On Saturday Feb 6 at 9 pm Manila time (8 am EST), let’s tweet about telemedicine at the #HealthXPH tweet chat.
The World Health Organization defines telemedicine as – The delivery of health care services, where distance is a critical factor, by all health care professionals using information and communication technologies for the exchange of valid information for diagnosis, treatment and prevention of disease and injuries, research and evaluation, and for the continuing education of health care providers, all in the interests of advancing the health of individuals and their communities.
The Philippines’ internet download speed is among the slowest in the world at 3.64 mbps according to Ookla. This may be a limiting factor to providing video consultations locally. But are physicians and patients willing to use video consultations if bandwidth was not a problem?
T1. As a physician, nurse or other healthcare provider, are you willing to hold consults with patients via video? Why or why not?
As a patient, are you willing to seek consult with a doctor, nurse or other healthcare provider via video? Why or why not?

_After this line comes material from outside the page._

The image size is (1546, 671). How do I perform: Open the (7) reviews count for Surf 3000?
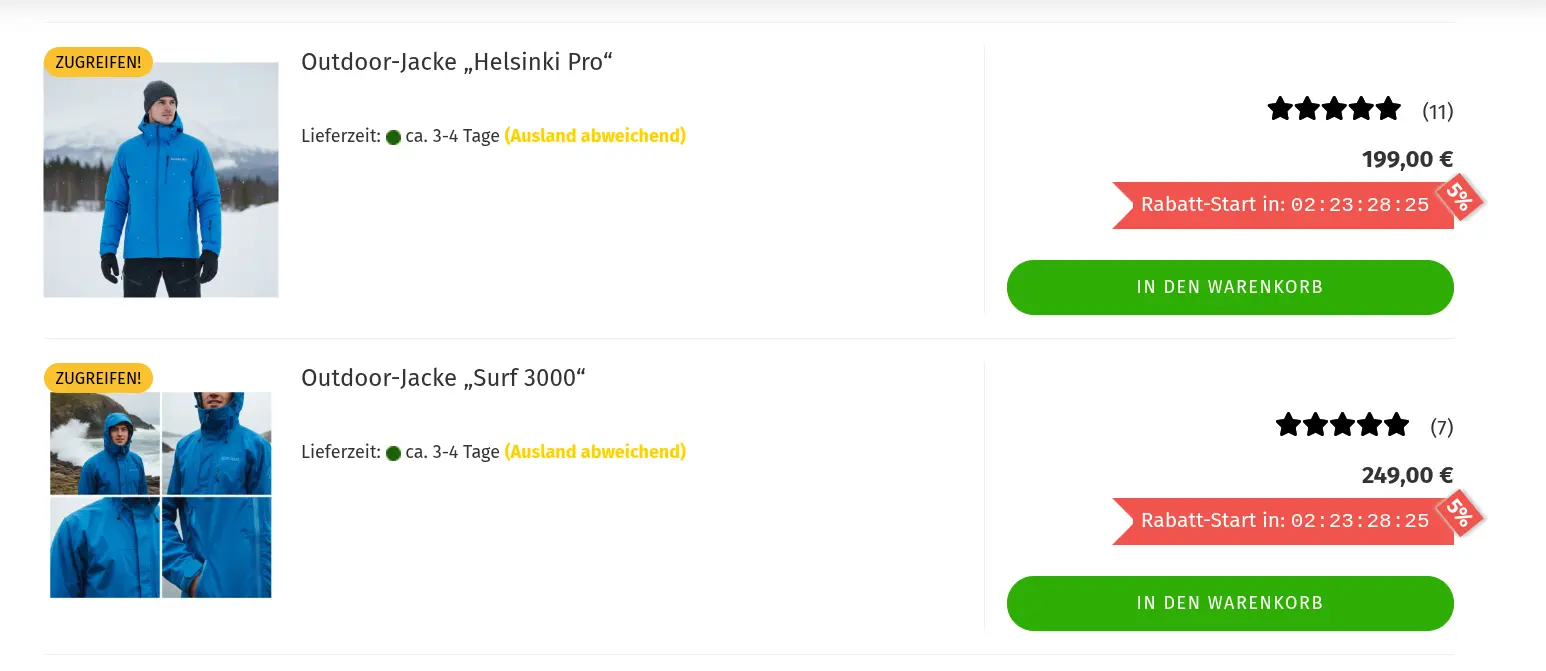(1441, 428)
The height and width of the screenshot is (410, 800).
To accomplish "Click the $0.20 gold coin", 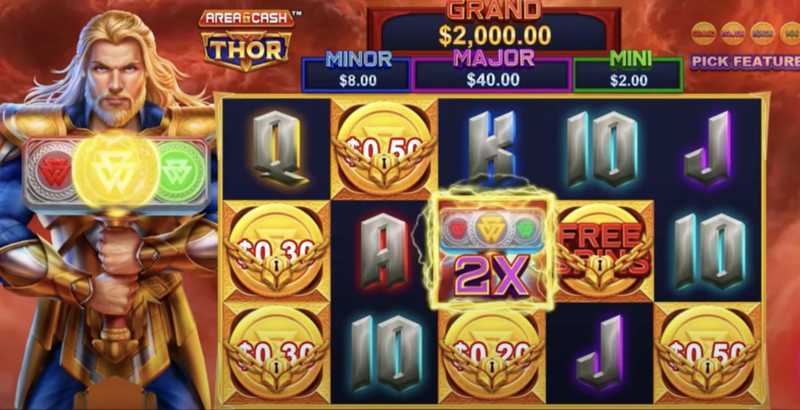I will [491, 354].
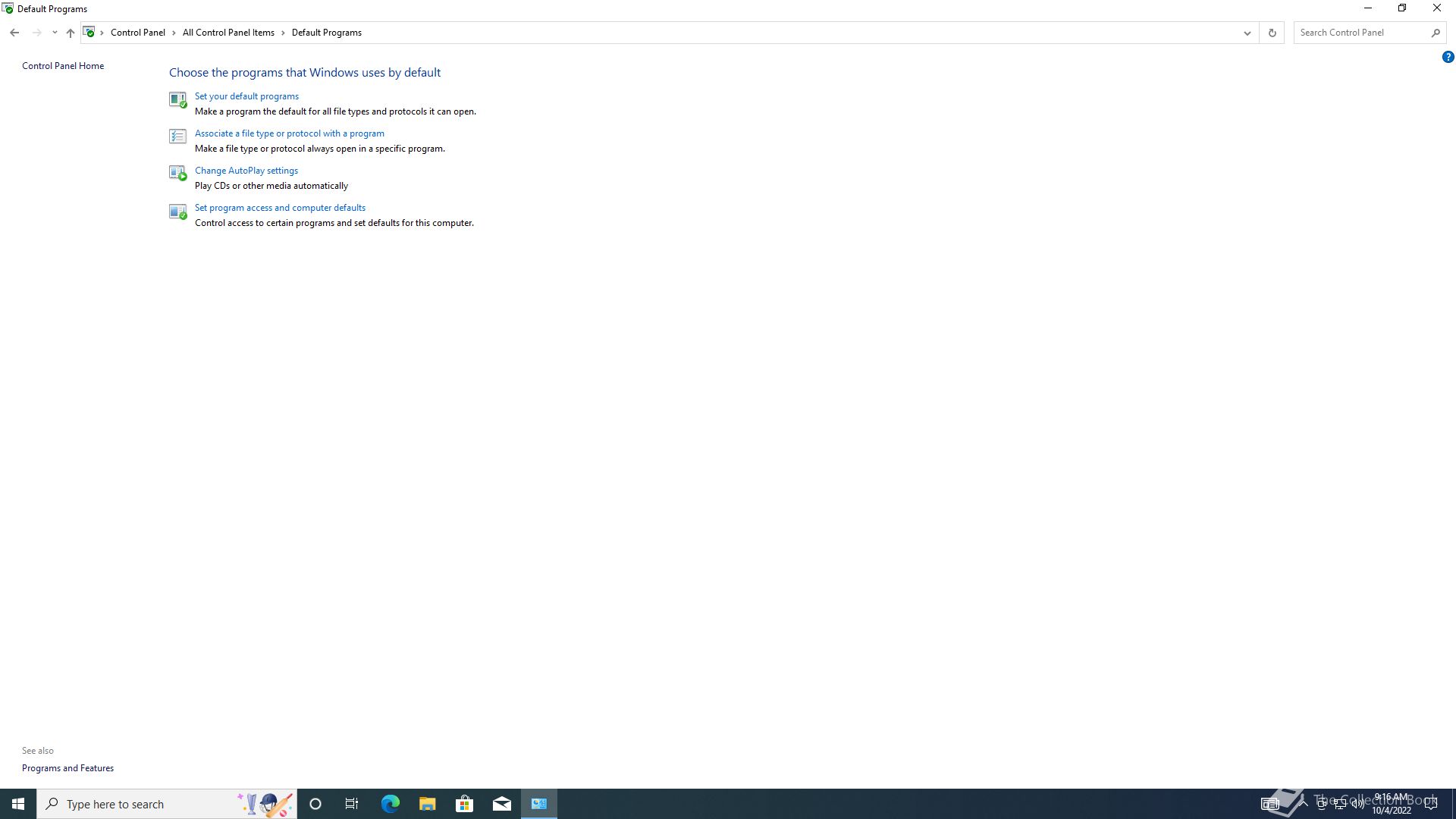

According to the WMA Statement on Ethics of Telemedicine, Ideally, telemedicine should be employed only in cases in which a prior in-person relationship exists between the patient and the physician involved in arranging or providing the telemedicine service.
It has been said that six out of ten Filipinos die without ever seeing a doctor. Can we assume then that those likely to benefit from a video consultation will be those that have never seen a doctor?
T2 Do you agree that telemedicine should be employed only when a prior in-person relationship exists between the patient and MD?
In a video consultation, the physician is unable to conduct a physical examination of the patient. Prescribing medications during a video consultation thus raises safety issues.
T3. Do you agree with remote prescribing via a video consultation? Why or why not?
See you at #HealthXPH on February 6!